Waiting for Godot: Northern Ireland’s health care

Waiting for Godot, one of Samuel Beckett’s greatest works, documents Vladimir and Estragon’s fruitless wait for the eponymous Godot. At times waiting for health reform in Northern Ireland has been rather like Beckett’s play: lots of promises that it is about to happen but nothing ever does.

In 1966 there was apparently a plan to have six main hospitals for Northern Ireland and most of the reviews subsequently have suggested that as the optimal number of acute hospitals. Throughout Direct Rule few decisions were made: at one level this might seem surprising. Direct Rule ministers were largely conscientious about their work and one might have thought, having no local constituency backlash to fear, that they would have been willing to make medically necessary though politically unpopular decisions.
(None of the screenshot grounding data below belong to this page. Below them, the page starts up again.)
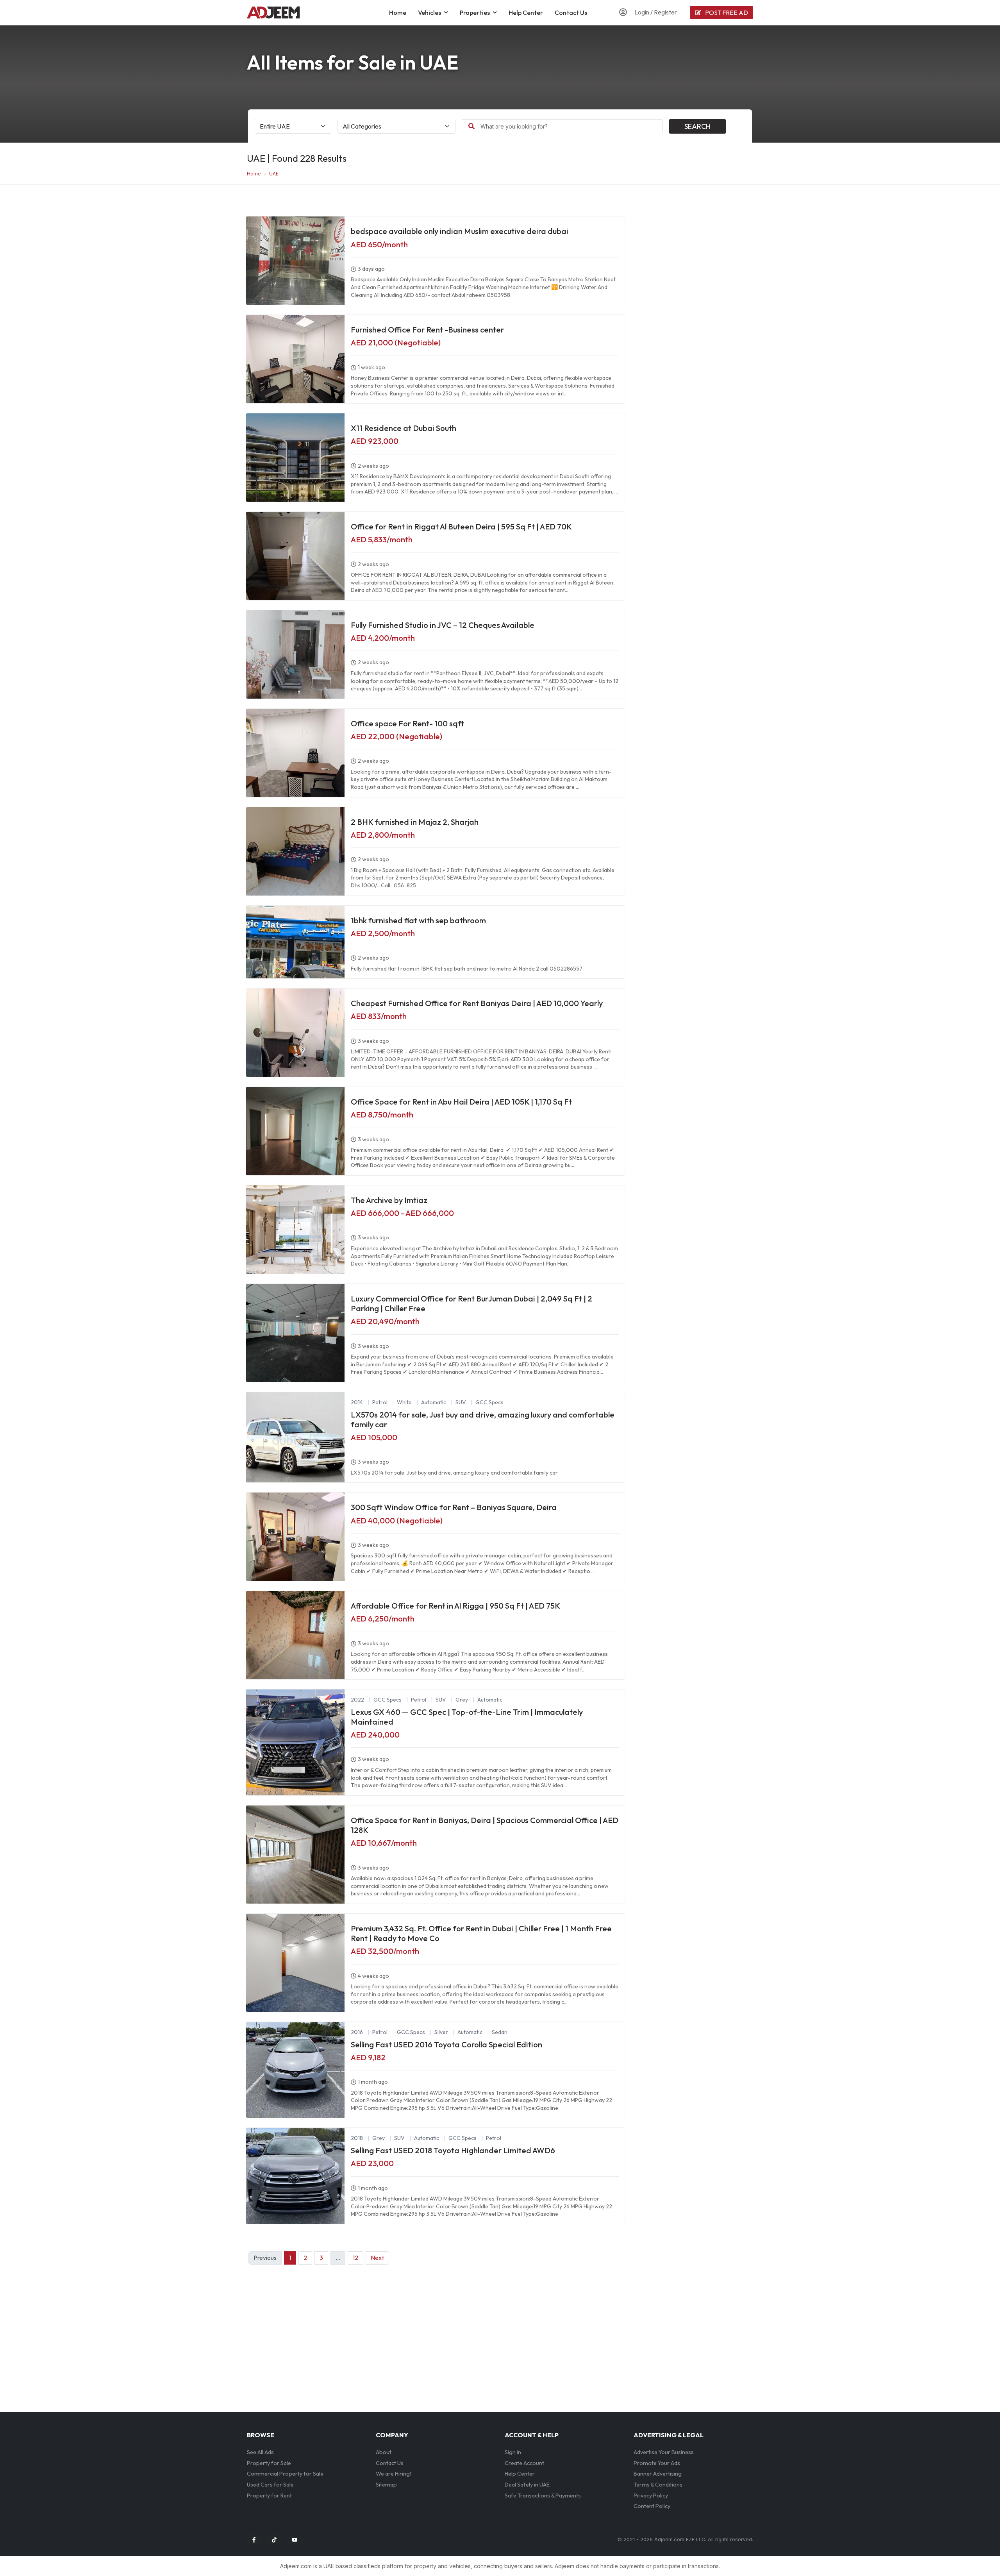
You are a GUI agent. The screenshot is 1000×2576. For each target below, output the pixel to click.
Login (641, 12)
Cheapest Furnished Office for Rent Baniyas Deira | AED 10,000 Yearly (477, 1003)
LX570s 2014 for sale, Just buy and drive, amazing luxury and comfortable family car (482, 1419)
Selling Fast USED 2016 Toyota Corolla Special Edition (446, 2044)
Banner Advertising (658, 2473)
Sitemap (386, 2484)
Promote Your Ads (657, 2463)
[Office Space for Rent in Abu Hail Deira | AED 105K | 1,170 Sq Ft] (295, 1131)
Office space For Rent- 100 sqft (407, 723)
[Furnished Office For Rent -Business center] (295, 359)
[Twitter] (274, 2540)
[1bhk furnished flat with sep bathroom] (295, 942)
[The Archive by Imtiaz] (295, 1229)
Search (697, 126)
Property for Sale (269, 2463)
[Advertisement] (693, 269)
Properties (475, 12)
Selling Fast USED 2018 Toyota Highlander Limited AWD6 (453, 2150)
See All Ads (260, 2452)
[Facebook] (254, 2540)
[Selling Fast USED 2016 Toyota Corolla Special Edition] (295, 2070)
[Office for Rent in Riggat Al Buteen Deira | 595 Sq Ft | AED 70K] (295, 556)
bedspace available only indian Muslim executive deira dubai (459, 231)
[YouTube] (295, 2540)
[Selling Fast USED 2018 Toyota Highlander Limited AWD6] (295, 2176)
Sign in (513, 2452)
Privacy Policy (651, 2495)
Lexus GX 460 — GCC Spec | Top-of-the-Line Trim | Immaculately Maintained (467, 1717)
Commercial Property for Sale (285, 2473)
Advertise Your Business (664, 2452)
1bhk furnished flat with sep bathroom (418, 920)
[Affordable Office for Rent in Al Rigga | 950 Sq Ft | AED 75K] (295, 1635)
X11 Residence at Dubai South (403, 428)
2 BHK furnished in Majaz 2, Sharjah (415, 822)
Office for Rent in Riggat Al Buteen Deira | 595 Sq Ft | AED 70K (461, 526)
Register (665, 12)
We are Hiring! (393, 2473)
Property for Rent (269, 2495)
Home (397, 12)
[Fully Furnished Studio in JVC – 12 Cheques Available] (295, 654)
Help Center (526, 12)
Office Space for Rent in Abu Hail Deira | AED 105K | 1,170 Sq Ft (461, 1102)
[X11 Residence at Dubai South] (295, 457)
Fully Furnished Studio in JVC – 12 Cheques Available (442, 625)
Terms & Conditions (658, 2484)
Part of the problem may have been that Direct Rule ministers did not want to make politically contentious decisions. There was already enough political controversy in Northern Ireland without adding hospital reorganisations to the mix. There was often the hope that a devolved administration was just around the corner and as such the NIO ministers may have felt that such decisions could soon be taken by locally appointed politicians. Finally and more cynically the Northern Ireland Health Minister was not an especially important post in the scheme of Westminster government appointments and creating waves as a local minister might have damaged the upward rise of the minister’s career.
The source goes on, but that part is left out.